Dit artikel bepaalt dat nationale rechtbanken en andere bevoegde instanties de verweerder moeten kunnen gelasten om tijdens procedures betreffende een vordering wegens beloningsdiscriminatie op grond van geslacht toegang te geven tot relevant bewijsmateriaal waarover hij zeggenschap heeft. De nationale rechtbanken moeten met name de bevoegdheid hebben om toegang te gelasten tot bewijsmateriaal dat vertrouwelijke informatie bevat, indien zij dit relevant achten voor de vordering, en moeten beschikken over doeltreffende maatregelen om dergelijke informatie te beschermen.
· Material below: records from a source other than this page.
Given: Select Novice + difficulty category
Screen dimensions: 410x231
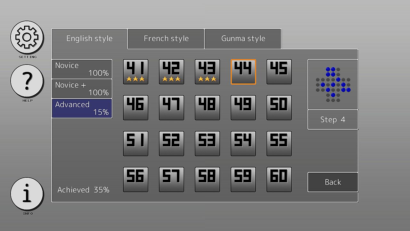Looking at the screenshot, I should pos(82,89).
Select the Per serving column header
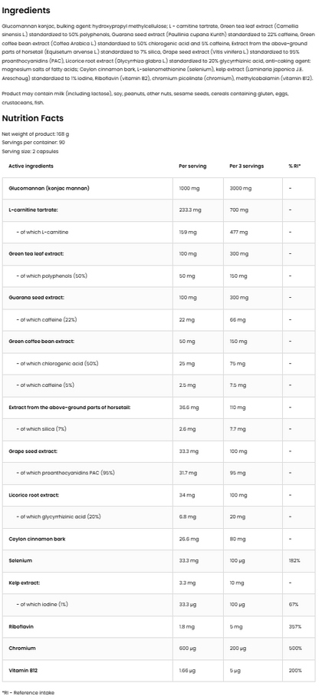The width and height of the screenshot is (319, 700). click(x=192, y=166)
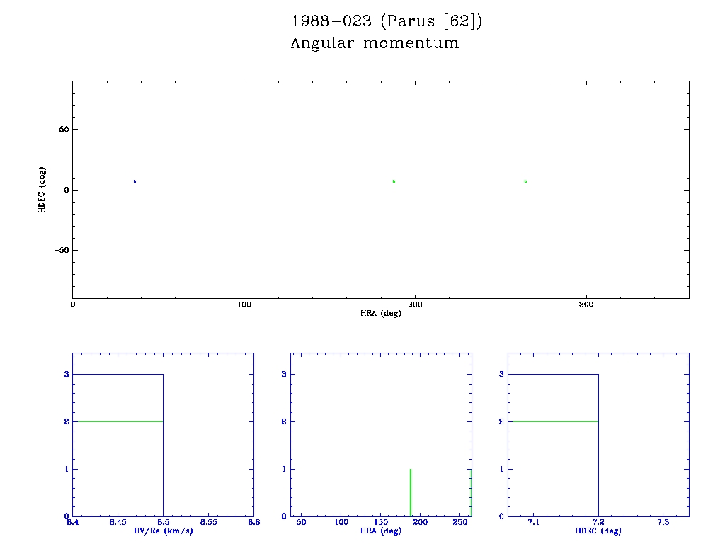This screenshot has width=725, height=544.
Task: Click the HDEC (deg) label under the right histogram
Action: pyautogui.click(x=598, y=531)
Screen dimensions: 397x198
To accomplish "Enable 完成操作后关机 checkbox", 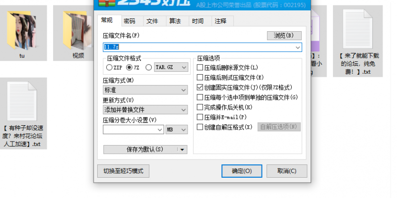I will click(200, 107).
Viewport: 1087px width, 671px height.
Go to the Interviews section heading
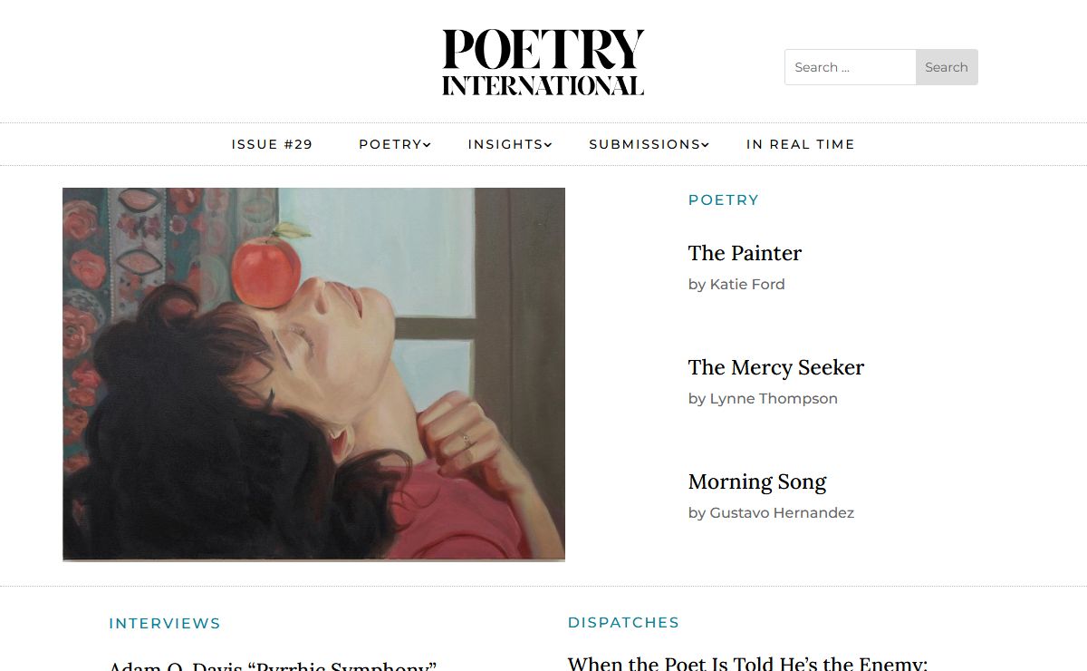pyautogui.click(x=164, y=623)
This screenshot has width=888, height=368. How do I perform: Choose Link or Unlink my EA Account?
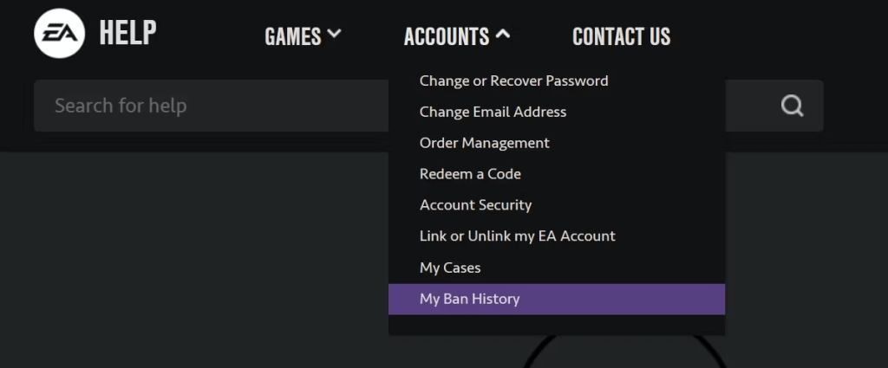click(x=517, y=236)
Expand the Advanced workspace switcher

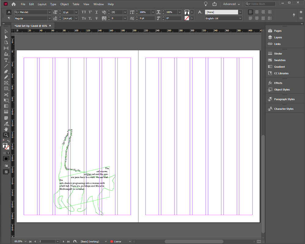tap(231, 4)
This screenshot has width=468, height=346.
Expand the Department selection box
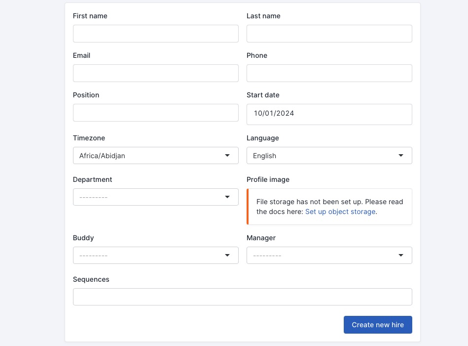tap(148, 197)
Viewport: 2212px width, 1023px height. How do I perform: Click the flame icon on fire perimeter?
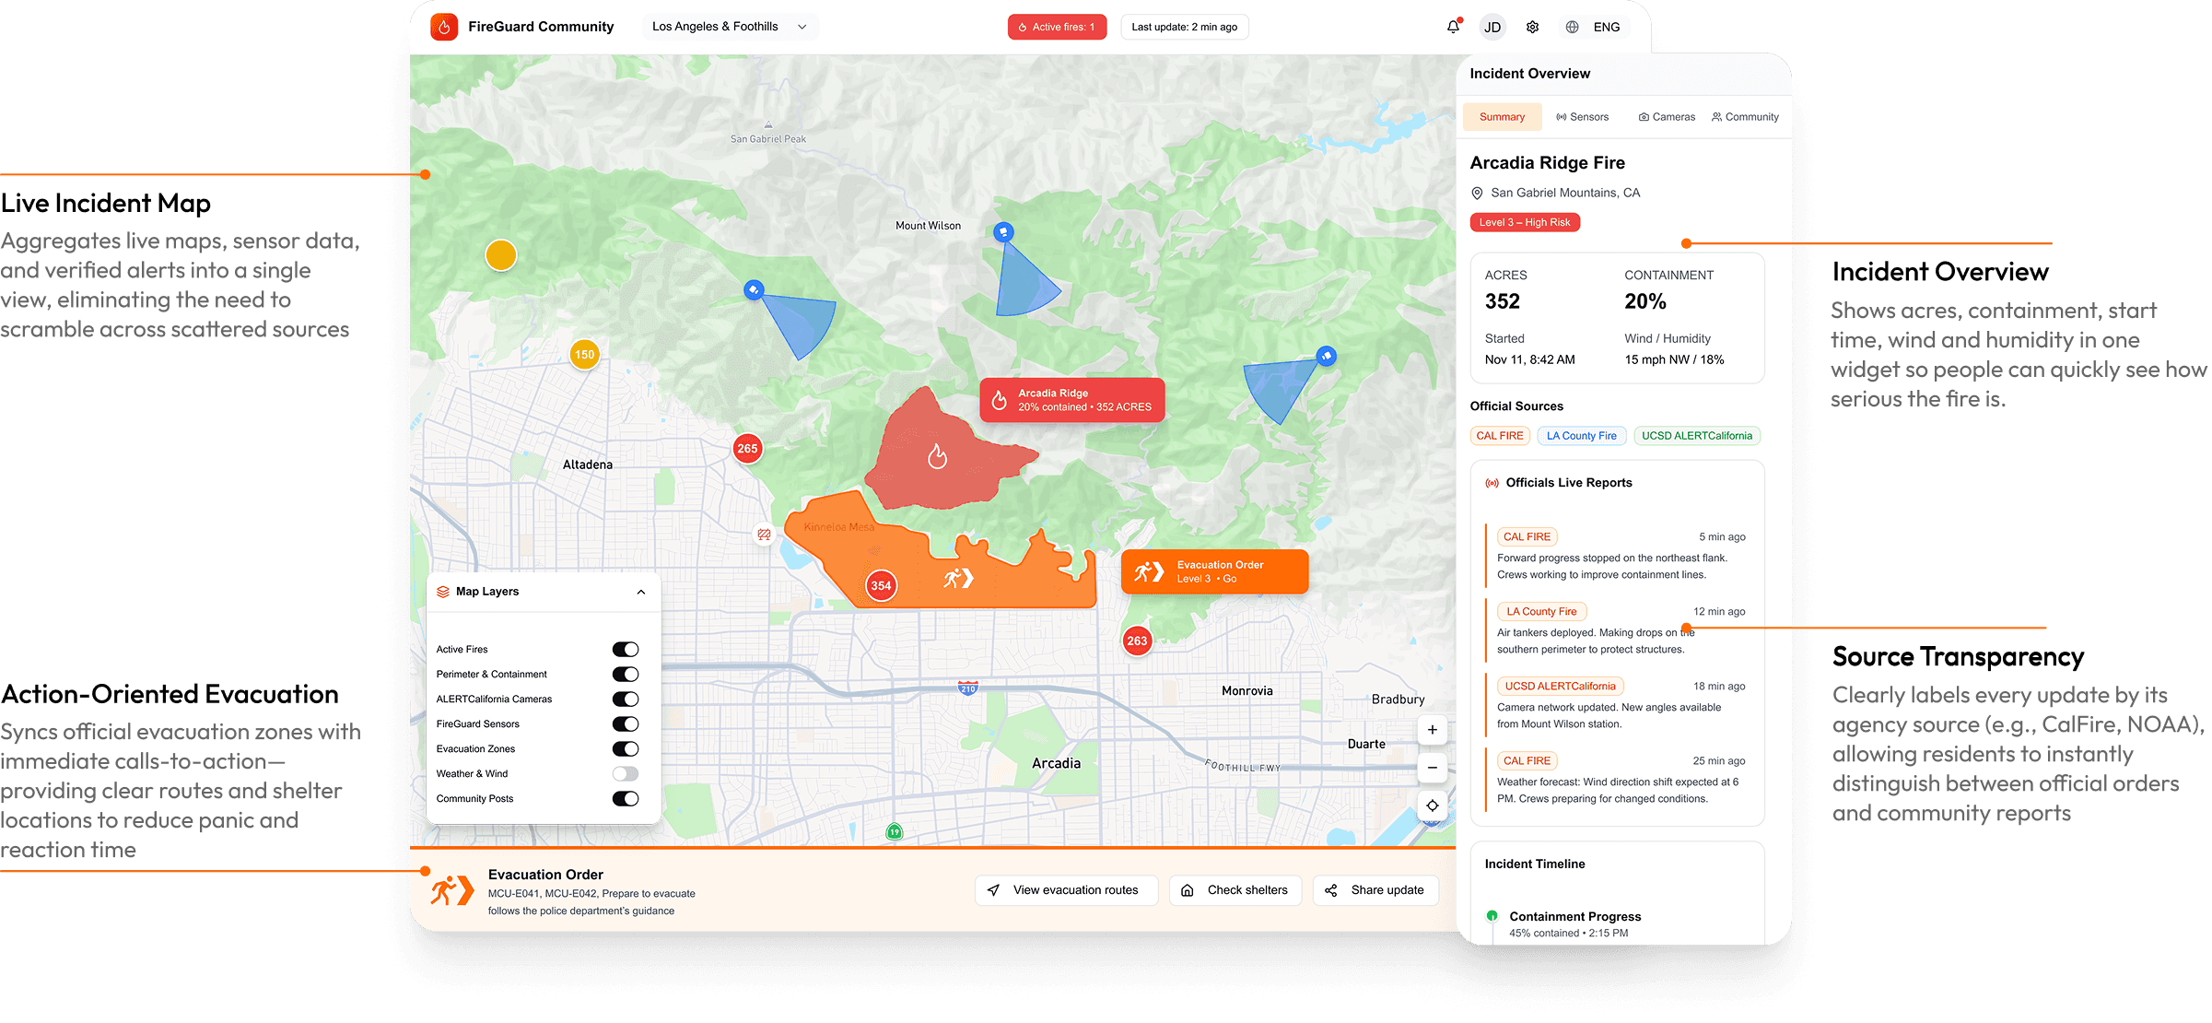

Als vertrouwelijke informatie kan worden beschouwd: juridisch advies aan het management, notulen van een aandeelhoudersvergadering, persoonsgegevens of andere informatie die nodig is om juridische vorderingen wegens beloningsdiscriminatie op grond van geslacht te staven of af te wijzen.

Artikel 18 – Verjaringstermijnen

Het is gebleken dat korte verjaringstermijnen en daarmee verband houdende procedurele belemmeringen slachtoffers van beloningsdiscriminatie ervan kunnen weerhouden hun recht op gelijke beloning af te dwingen. Daarom stelt deze richtlijn gemeenschappelijke normen vast inzake verjaringstermijnen voor het instellen van vorderingen wegens beloningsdiscriminatie op grond van geslacht.

De verjaringstermijn voor het instellen van vorderingen in het kader van dit voorstel moet ten minste drie jaar bedragen en mag niet ingaan voordat de inbreuk op het beginsel van gelijke beloning of op in deze richtlijn bedoelde rechten of verplichtingen is beëindigd en de eiser op de hoogte is van de inbreuk. Bovendien moet een verjaringstermijn worden opgeschort of onderbroken zodra een eiser actie onderneemt door een vordering in te dienen of de vordering ter kennis te brengen van de werkgever, de werknemersvertegenwoordigers, de arbeidsinspectie of het orgaan voor gelijke behandeling.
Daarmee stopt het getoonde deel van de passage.